第5章「結論」では、各章で得られた研究成果を要約し、今後の研究課題について述べた。

付録1「兵庫県南部地震で被災して修復・解体された鋼構造剛接骨組の実態調査」では、兵庫県南部地震で被災して修復・解体された鋼構造剛接骨組12件について、企業の協力で得られた資料や写真等を基に、建物内容、被害実態、修復実態を調査した。

付録2「地震動の位相特性を考慮した応答スペクトル」では、耐震性能評価用模擬地震動50波を用いて作成した、絶対加速度応答スペクトル・最大塑性率応答スペクトルを、直下型から海洋型の5種類の地震動の位相特性に分類して掲載した。
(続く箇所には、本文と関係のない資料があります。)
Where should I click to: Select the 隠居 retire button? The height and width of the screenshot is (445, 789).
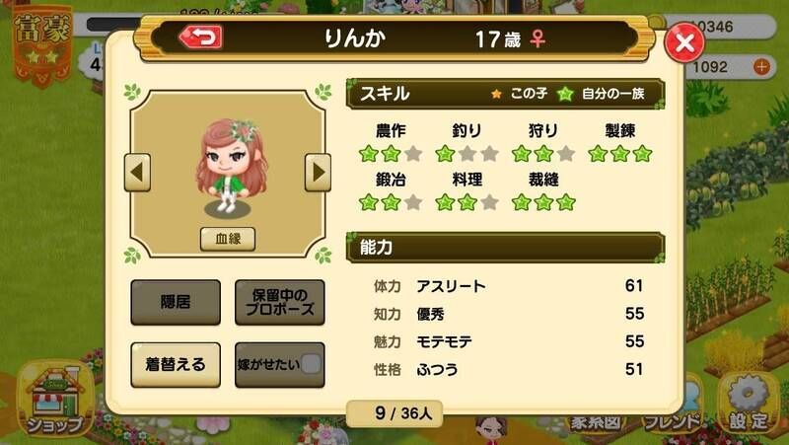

付録3「修復性能設計法における性能検証のプロセス」では、本論で提案する修復性能設計法の性能検証プロセスの全体像をフロー形式で掲載した。

審査要旨 要旨を表示する

 本論文は、鋼構造建築物の性能設計を実用化する上で知見が不足している修復性能について考究したものである。鋼構造建築物のなかでもっとも代表的な剛接骨組形式の建物の修復限界を兵庫県南部地震で被災した建物の修復・解体実績データの分析を通して明らかにしたこと、および修復性能を定量的に評価するための残留応答変形を設計段階で予測する技術を考案したことの2点が本論文の特筆すべき成果である。

 本論文は、本文5章と付録から構成されている。

 第1章では、本論文の目的と関連する既往の研究について述べている。建築の構造設計が仕様規定型から性能規定型に移行しつつある状況で、財産保全に関わる修復性能を考慮した性能設計の技術が現時点でほとんど未開拓の状況であることを概観している。

 第2章では、兵庫県南部地震で被災して修復あるいは解体された鋼構造剛接骨組12件の実態調査を行い、建物別に建物概要・被害概要・修復概要を整理した。ここで得られた建物の残留変形および復旧コストのデータを基に、技術面と経済面の両面から修復限界の分析を行った。技術的な修復限界については、全体残留変形角と最大残留層間変形角の2つの工学量を用いて分析し、その結果、それぞれ1/110、1/71が限界値であることを明らかにした。経済的な修復限界については、直接復旧コストと間接復旧コストを分析し、建て替えの場合のコストに対する比を調べた結果、直接復旧コスト比と間接復旧コスト比の限界値はそれぞれ0.86、0.41となることを明らかにした。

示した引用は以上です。